Breaking the Meter Supply Monopoly


The perennial complaints by electricity consumers across the country about insufficient supply of pre-paid meters and outrageous tariff based on estimated billing method from electricity distribution companies (Discos), have received the attention of the Federal Government.

The Vice President, Prof. Yemi Osinbajo who voiced the concern of consumers at Onna Local Government Area of Akwa Ibom State during the commissioning of a metering factory, lamented that the problem of irregular power supply currently being experienced in the country is largely caused by inaccurate billing system from insufficient metering machines.

The vice president noted that although the Discos have been complaining that their operations have been adversely affected by lack of sufficient revenue from tariffs, consumers have good cause to demand for prepaid meters. He also noted that inadequate power remains a major obstacle to the economic development of the country. The Vice President has therefore aptly underscored the need to break the current monopoly of electricity meter supply, now in the firm grip of the distribution firms.

We support every move, or policy measure that will liberalise the meter supply chain and bring stability to the power sector in which government had invested so much capital since the inception of the present democratic dispensation with little results to justify the huge investment. Nigerians had thought that privatisation of the power sector would have ended the nightmares of irregular power supply, inaccurate and estimated billing method. Instead, it has fueled consumers’ resentment against the Discos.

It is in this regard that we heartily welcome government’s decision to give consumers free choice to either pay for meters from their respective Discos or other independent marketers. We recall that government had in August stated that it will not oppose the wishes of electricity consumers who are willing to purchase their own meters outside the Discos. Indeed, that decision was endorsed by the Nigerian Electricity Regulatory Commission (NERC), the power sector regulator.
That decision represents a policy reversal of government’s earlier decision of April, 2017 when it directed the NERC to wind down its alternative metering scheme known as the Credit Advanced Payment for Metering Initiative(CAPMI). That policy allowed electricity consumers to pay for their meters from their different Discos.
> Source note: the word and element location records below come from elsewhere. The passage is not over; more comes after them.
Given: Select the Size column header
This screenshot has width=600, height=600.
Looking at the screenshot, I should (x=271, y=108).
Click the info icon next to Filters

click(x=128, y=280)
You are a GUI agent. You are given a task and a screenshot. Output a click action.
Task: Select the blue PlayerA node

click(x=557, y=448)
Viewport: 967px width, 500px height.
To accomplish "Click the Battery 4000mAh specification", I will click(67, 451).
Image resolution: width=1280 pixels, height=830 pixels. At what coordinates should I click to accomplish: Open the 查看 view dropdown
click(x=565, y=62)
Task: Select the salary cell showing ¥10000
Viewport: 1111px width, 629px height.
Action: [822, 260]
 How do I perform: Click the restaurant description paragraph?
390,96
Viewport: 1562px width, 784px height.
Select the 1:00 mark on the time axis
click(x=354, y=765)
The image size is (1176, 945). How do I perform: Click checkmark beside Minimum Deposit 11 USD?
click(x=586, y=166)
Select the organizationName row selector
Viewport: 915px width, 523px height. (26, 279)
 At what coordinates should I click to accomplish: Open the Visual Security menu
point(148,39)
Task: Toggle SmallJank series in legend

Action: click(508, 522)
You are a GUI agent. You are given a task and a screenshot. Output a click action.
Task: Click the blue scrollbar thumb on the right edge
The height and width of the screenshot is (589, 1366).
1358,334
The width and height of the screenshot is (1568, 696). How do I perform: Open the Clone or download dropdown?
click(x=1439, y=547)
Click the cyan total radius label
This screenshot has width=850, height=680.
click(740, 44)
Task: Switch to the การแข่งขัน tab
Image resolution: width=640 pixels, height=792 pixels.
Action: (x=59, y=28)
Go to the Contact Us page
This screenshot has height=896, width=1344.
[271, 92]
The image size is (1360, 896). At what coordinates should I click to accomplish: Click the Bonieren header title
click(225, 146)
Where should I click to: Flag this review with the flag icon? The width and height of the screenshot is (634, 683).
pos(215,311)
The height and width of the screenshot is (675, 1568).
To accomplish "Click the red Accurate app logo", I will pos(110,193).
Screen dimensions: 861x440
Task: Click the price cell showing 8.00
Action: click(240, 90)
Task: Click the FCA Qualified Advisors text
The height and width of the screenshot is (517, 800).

The new decision, breaking the monopoly of meter supply, was announced by the Minister of Power, Works and Housing, Babatunde Fashola, at the 18th monthly power sector stakeholders’ meeting in Abuja. The minister said that government decided to intervene following a flurry of complaints from consumers.

However, he gave assurance that government would “democratise access to meters” beginning with the N39bn intervention fund set aside for meter providers, as long as it meets the intents of the privatisation effort envisioned by the Electric Power Sector Reform Act (EPSRA).
While the meter factory at Onna should serve as the first step towards breaking the monopoly of meter supply, more should be built across other states in the country. Discos should realise that access to meters by consumers at affordable cost will benefit them, at least in the long-run, and to the consumers even more. It is, therefore, important that the Discos make the meters available to costumers at reasonable price, rather than hoard them as they reportedly do at the moment.

They should also not cut off power supply to consumers that have chosen to buy their meters from other providers. The Discos should be reminded of the relevant provisions of the EPSR Act 2005, which mandate the NERC to ensure effective and efficient management of electricity supply, even as the Act directs the Discos to “recover costs on prudent investment.” But, such profit should be based on quality service to customers.

Since power remains pivotal to every development effort, it is about time to fix the problems that bedevil the sector. In the same vein, the Association of Nigerian Electricity Distribution (ANED), an umbrella body of the Discos, should be ready to collaborate with investors that are interested in going into full-time metering business.

The performance of Discos has been disappointing so far. They need to do much more than they are doing currently. The unstable nature of the nation’s power sector has become one huge conundrum that needs to be solved urgently. Delivery of regular, quality power supply is a responsibility of the government and agencies entrusted with such task. They should strive to deliver on that mandate.